(WHAT TO PRODUCE) Go to the line in the entries below that holds "This screenshot has height=1178, width=1577." and repeat exactly from there through the line that holds "Click Export to Excel button", inclusive.

-------- GIVEN DATA

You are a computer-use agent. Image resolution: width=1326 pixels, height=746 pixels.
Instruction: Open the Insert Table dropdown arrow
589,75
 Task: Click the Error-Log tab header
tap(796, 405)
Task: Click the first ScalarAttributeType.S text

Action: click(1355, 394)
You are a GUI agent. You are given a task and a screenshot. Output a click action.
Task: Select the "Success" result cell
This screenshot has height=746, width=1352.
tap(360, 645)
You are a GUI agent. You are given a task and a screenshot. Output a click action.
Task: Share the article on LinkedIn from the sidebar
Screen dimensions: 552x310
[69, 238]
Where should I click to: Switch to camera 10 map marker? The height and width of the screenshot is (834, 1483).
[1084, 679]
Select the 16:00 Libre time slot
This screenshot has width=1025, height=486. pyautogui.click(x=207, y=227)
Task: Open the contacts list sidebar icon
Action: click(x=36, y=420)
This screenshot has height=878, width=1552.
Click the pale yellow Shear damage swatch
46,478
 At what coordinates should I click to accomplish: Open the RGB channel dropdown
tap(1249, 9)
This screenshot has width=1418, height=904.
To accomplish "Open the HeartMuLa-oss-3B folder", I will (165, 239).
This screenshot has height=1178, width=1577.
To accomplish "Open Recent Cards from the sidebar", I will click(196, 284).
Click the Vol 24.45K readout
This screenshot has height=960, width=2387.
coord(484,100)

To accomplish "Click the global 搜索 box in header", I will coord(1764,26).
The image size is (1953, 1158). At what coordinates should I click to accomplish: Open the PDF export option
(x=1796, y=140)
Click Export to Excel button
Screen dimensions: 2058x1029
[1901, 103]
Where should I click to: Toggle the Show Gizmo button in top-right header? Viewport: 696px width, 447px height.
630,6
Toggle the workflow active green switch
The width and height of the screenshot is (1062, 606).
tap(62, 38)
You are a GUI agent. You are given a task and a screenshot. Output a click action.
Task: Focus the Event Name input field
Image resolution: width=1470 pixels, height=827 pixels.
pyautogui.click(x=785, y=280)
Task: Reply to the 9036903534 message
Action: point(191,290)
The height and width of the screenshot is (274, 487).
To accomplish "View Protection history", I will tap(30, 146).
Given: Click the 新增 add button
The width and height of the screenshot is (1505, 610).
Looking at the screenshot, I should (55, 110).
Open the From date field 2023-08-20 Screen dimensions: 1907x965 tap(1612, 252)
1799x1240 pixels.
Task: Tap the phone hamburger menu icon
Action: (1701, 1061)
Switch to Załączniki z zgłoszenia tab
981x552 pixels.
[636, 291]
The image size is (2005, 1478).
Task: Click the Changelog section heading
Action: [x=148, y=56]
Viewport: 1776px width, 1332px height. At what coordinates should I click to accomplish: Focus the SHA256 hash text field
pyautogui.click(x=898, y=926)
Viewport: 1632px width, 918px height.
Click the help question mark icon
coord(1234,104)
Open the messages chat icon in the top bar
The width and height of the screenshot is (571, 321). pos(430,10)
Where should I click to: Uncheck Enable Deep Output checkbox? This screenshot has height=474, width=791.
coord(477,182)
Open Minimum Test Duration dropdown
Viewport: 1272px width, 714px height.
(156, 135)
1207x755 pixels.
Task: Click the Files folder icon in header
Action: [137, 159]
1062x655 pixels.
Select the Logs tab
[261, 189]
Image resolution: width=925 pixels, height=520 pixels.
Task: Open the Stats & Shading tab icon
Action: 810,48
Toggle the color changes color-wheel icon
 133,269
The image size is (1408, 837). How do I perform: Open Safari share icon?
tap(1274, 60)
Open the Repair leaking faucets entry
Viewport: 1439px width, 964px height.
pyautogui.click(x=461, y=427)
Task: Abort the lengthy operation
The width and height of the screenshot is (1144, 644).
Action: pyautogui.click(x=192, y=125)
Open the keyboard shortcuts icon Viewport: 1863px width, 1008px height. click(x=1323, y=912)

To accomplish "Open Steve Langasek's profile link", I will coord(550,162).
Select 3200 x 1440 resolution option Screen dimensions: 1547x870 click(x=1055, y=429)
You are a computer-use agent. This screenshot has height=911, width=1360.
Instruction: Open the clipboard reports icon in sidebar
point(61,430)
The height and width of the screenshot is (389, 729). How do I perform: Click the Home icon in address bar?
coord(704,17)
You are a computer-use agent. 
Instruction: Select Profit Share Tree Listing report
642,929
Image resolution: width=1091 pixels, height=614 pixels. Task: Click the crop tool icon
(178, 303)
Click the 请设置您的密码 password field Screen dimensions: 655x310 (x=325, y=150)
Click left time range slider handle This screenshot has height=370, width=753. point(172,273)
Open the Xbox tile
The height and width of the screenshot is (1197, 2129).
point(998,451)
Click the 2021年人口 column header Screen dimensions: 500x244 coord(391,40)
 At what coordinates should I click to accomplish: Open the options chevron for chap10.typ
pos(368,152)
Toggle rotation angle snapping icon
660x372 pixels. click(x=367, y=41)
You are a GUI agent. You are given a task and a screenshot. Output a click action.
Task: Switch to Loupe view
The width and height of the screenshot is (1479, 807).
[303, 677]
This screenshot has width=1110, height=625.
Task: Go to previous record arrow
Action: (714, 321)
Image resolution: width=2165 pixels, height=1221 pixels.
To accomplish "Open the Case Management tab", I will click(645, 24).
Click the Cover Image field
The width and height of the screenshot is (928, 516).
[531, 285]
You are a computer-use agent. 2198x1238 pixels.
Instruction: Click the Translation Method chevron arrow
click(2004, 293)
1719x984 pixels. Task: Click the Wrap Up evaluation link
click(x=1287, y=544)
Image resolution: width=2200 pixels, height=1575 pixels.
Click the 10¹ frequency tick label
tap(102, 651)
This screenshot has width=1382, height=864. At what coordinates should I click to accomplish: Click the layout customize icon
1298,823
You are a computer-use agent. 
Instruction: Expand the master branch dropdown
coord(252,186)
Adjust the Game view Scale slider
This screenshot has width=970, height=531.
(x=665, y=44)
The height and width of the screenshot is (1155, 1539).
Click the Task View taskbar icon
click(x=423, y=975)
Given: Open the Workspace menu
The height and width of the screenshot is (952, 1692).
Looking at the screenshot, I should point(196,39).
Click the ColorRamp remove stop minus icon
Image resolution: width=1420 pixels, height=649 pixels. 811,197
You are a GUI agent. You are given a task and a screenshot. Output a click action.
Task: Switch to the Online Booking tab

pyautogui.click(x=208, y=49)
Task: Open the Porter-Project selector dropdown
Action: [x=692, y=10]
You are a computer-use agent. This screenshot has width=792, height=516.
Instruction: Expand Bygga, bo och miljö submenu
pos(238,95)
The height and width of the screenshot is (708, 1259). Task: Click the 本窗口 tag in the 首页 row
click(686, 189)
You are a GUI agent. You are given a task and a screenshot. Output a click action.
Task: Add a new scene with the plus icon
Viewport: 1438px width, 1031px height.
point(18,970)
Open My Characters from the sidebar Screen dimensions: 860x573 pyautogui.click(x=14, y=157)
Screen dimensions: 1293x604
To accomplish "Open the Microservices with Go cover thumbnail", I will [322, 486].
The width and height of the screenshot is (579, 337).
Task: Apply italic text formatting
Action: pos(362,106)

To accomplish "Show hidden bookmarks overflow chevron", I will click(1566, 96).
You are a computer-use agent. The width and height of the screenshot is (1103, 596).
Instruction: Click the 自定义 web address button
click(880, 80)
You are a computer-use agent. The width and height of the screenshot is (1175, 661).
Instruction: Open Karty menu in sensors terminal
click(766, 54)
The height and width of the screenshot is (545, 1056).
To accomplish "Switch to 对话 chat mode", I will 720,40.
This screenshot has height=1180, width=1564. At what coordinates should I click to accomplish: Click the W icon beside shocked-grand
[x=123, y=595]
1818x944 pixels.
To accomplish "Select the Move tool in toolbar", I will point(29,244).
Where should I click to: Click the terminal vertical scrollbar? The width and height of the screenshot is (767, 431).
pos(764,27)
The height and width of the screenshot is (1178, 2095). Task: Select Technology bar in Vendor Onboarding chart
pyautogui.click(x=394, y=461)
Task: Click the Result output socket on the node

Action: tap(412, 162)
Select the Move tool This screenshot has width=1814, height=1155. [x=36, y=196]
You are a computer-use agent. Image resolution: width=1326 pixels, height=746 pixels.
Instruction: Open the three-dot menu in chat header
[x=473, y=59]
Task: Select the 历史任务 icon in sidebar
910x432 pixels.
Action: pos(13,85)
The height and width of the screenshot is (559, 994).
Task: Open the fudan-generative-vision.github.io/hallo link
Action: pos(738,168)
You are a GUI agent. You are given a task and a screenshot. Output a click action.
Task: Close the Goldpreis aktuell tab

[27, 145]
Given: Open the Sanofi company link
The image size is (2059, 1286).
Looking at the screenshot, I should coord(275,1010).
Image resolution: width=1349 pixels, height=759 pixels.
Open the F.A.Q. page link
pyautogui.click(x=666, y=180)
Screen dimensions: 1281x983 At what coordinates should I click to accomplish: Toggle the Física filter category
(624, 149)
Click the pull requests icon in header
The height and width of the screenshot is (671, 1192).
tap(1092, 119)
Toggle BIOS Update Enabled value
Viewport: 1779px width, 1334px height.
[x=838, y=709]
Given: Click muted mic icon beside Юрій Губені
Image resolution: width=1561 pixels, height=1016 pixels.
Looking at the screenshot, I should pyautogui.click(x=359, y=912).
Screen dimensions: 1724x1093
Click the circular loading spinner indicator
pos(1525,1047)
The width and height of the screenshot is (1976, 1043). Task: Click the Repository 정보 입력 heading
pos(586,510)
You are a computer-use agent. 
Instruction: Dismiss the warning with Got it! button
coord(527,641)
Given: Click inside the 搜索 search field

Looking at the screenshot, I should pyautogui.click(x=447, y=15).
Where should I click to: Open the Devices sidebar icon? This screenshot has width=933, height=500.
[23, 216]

----------------

(EXERCISE ANSWER)
This screenshot has height=1178, width=1577.
To accomplish "Open Recent Cards from the sidebar", I will click(196, 284).
Click the Vol 24.45K readout
This screenshot has height=960, width=2387.
coord(484,100)

To accomplish "Click the global 搜索 box in header", I will coord(1764,26).
The image size is (1953, 1158). At what coordinates should I click to accomplish: Open the PDF export option
(x=1796, y=140)
Click Export to Excel button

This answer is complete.